The second factor, the local interest in having localized interests decided at home, is either neutral or slightly favors transfer. FCS's causes of action arise from bail bonds issued in New York, Zouvelos's alleged failures to maintain adequate records of those bonds and of the payments made to indemnitors and to third-party vendors, and, in general, to ensure proper return of collateral to indemnitors. In short, all of the actions leading to this lawsuit occurred in New York. On the other hand, FCS is a Texas company and Texas has an interest in the legal rights of its corporations. On balance, however, New York has a greater connection to this lawsuit than Texas. See, e.g., Wells Fargo Bank, N.A. v. Bank of Am., N.A., Civ. A. No. 3:10-CV-1825-L, 2010 WL 5287538, at *4 (N.D. Tex. Dec. 23, 2010) (finding this factor "either neutral or weighing] slightly in favor of transfer" when the plaintiff's principal place of business is in the transferor forum but the acts giving rise to the lawsuit occurred in the transferee forum); Kelly Law Firm, P.C. v. An Attorney for You, 679 F. Supp. 2d 755, 771 (S.D. Tex. 2009) (finding this factor neutral in a commercial dispute between the plaintiff, a company based in the transferor forum, and the defendant, a company based in the transferee forum).

The third factor, the familiarity of the forum with the law that will govern the case, weighs slightly against transfer. This is a diversity case. Under the agreements' choice-of-law provision,the contractual causes of action arise under Texas common law. It is true that "Texas district courts, naturally, will be the most familiar with Texas statutes and common law." LED Sign Co. v. Hwee, Civ. A. No. H-08-1463,2008 WL 5114957, at *6 (S.D. Tex. Dec. 3, 2008). But this factor "is given significantly less weight when the case involves basic or sufficiently well-established, as opposed to complex or unsettled, issues of state law or when there is no reason to believe that the applicable law of the forum differs markedly from the law of the proposed transferee state." 15 WRIGHT ET AL., FEDERAL PRACTICE AND PROCEDURE § 3854; accord, e.g., Hawley v. Accord N. Am., Inc., 552 F. Supp. 2d 256,261 (D. Conn. 2008); ternary v. Philipp Holzmann A.G., 533 F. Supp. 2d 144, 153-54 (D.D.C. 2008); Frazier v. Comm. Credit Equip. Corp., 755 F. Supp. 163, 168 (S.D. Miss. 1991). None of FCS's causes of action entail legally complex questions of state law and FCS has not argued that Texas law on breach of contract differs markedly from New York law. This factor weighs only slightly against transfer.

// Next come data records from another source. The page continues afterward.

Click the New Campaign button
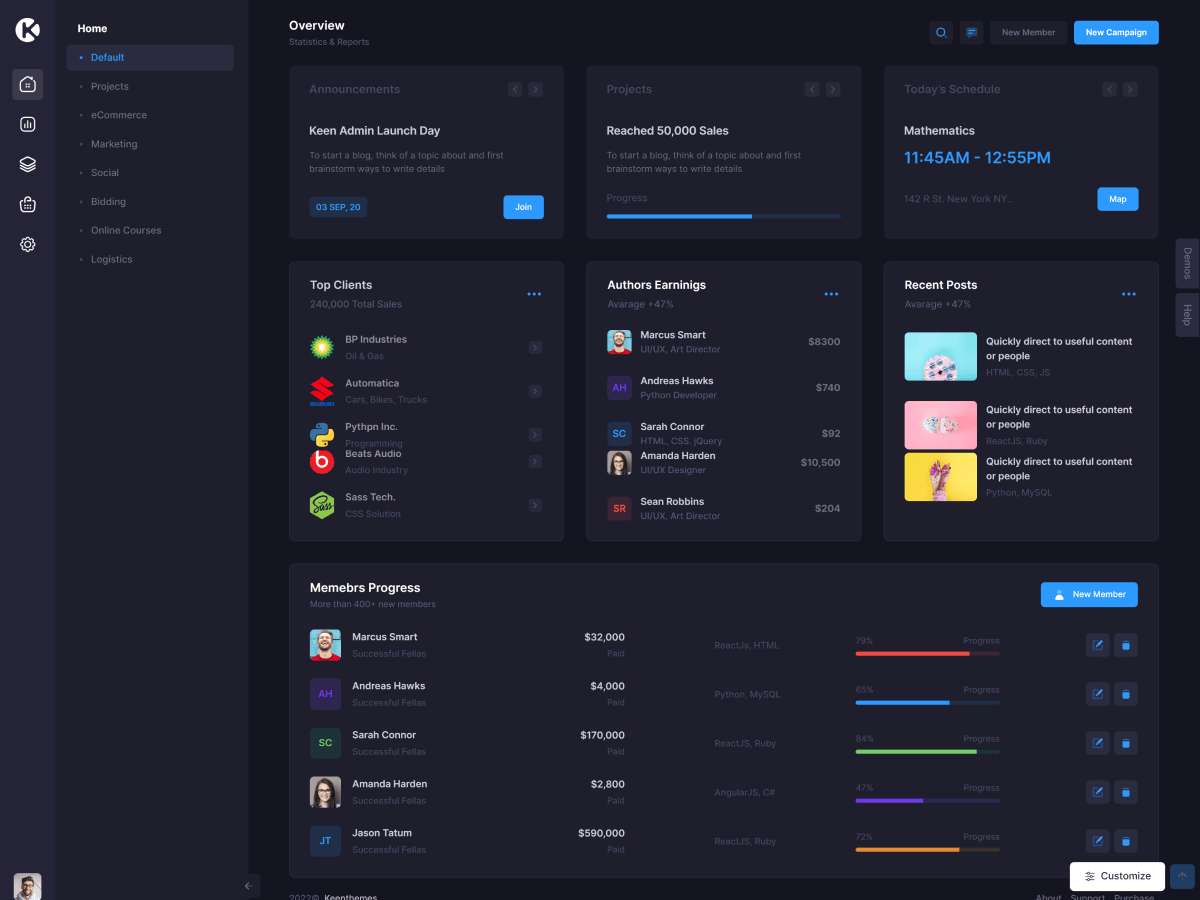This screenshot has width=1200, height=900. pyautogui.click(x=1116, y=33)
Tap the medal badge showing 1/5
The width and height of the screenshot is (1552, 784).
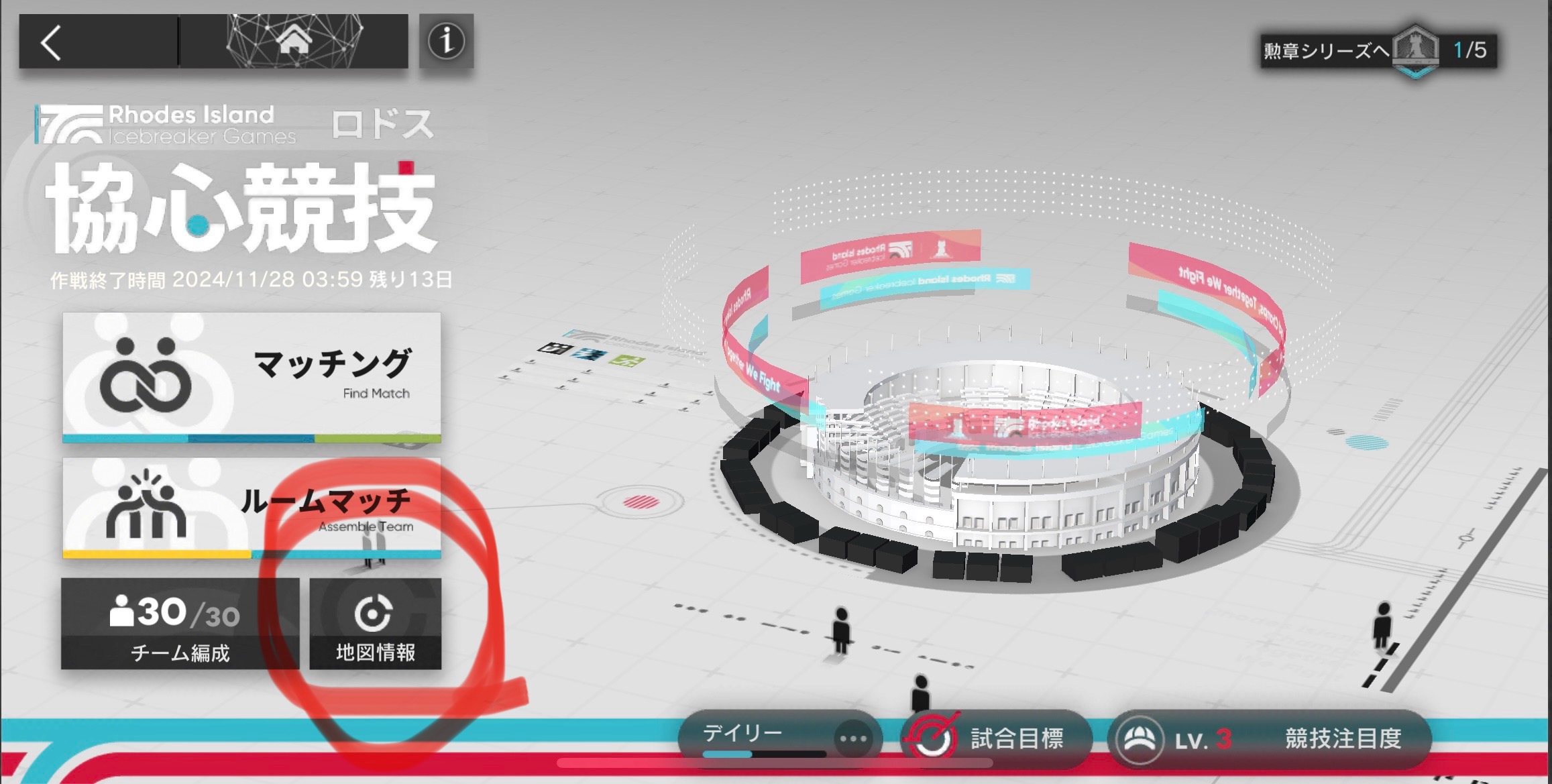pyautogui.click(x=1415, y=51)
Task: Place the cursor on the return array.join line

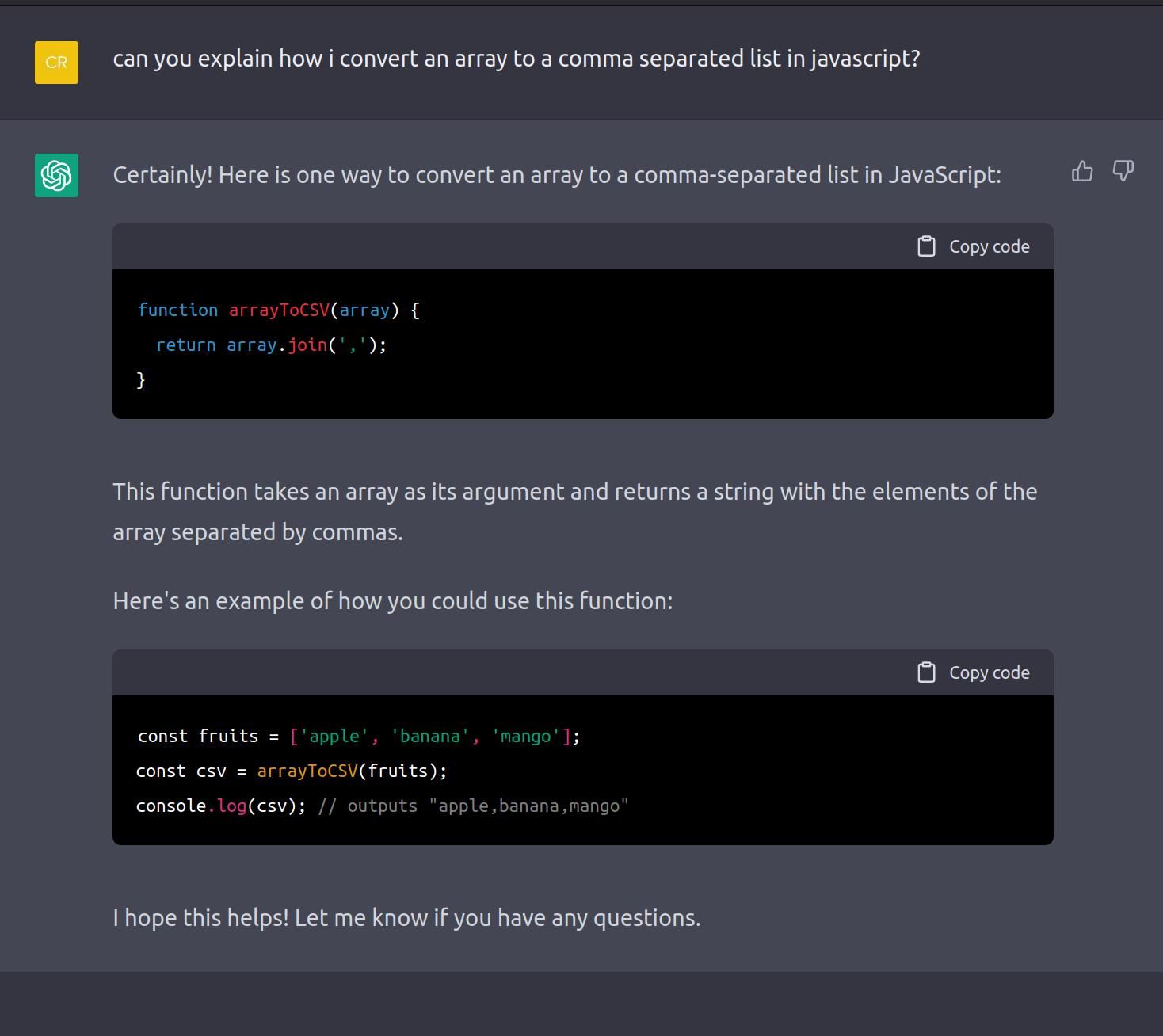Action: tap(271, 345)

See Hawley, 552 F. Supp. 2d at 261.

"At the discretion of Company, the Agreement is to be interpreted in accordance with the laws of the State of Texas, where Company is based[.]" (Docket Entry No. 80, Ex. B, ¶ 29). FCS is assumed to have selected Texas law by filing suit in Texas.

On balance, the public-interest factors are neutral.

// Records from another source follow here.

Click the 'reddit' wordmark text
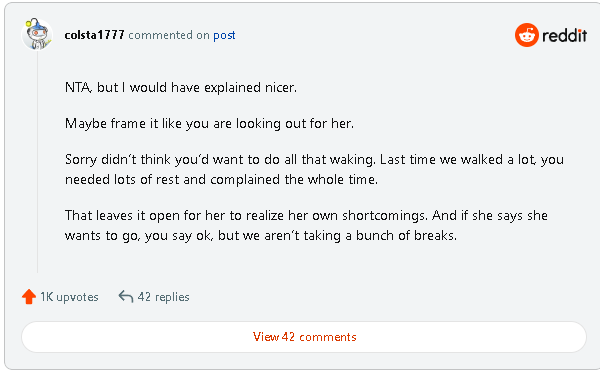 click(564, 35)
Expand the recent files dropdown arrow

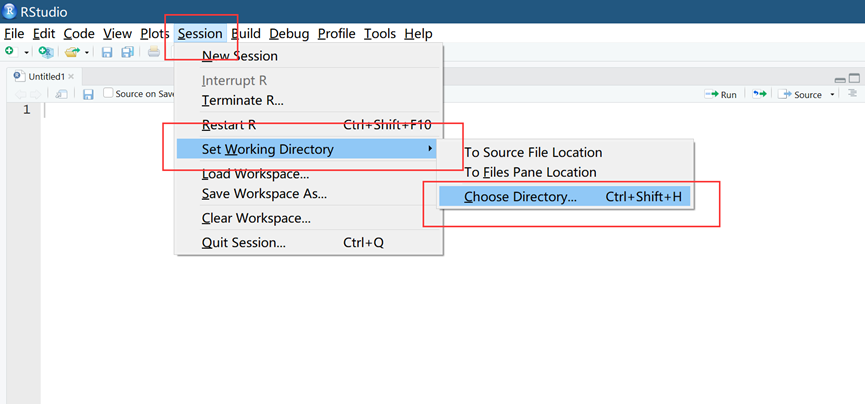coord(87,52)
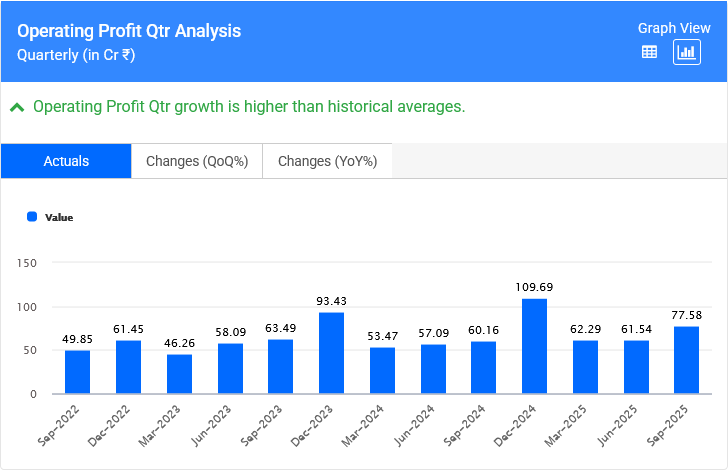The width and height of the screenshot is (728, 470).
Task: Click the blue Value legend swatch
Action: tap(32, 217)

C. The Parties' Contractual Forum-Selection Clause

As noted, the parties' forum-selection clause is properly considered in the § 1404(a) analysis. See Stewart Org, Inc. v. Ricoh Corp., 487U.S. 22, 29-30 (1988) ("The flexible and individualized analysis Congress prescribed in § 1404(a) thus encompasses consideration of the parties' private expression of their venue preferences." ). But "the existence of a forum selection clause is merely one factor for the court to consider under § 1404(a)." Merchants & Farmers Bank v. Marquette Equip. Fin., LLC, Civ. A. No. 1:09CV11,2009 WL 2767678, at *1 (N.D. Miss. Aug. 27, 2009); see also Williamson-Dickie Mfg. Co. v. M/V HEINRICH J, 762 F. Supp. 2d 1023,1029 (S.D. Tex. 2011) ("Although the forum selection clause is a significant factor in the transfer analysis, on it[s] own it is insufficient to justify transfer."); Canvas Records, Inc. v. Koch Entm't Distribution, LLC, Civ. A. No. H-07-0373, 2007 WL 1239243, at *5 (S.D. Tex. Apr. 27, 2007) (same). "A forum selection clause does not compel transfer if the factors in Section 1404(a) militate against transfer." Williamson-Dickie Mfg. Co., 762 F. Supp. 2d at 1029. And when "a forum selection clause is written in permissive rather than mandatory terms, federal judges understandably accord it less weight in the Section 1404(a) analysis." 15 WRIGHT ET AL., FEDERAL PRACTICE AND PROCEDURE § 3854.1.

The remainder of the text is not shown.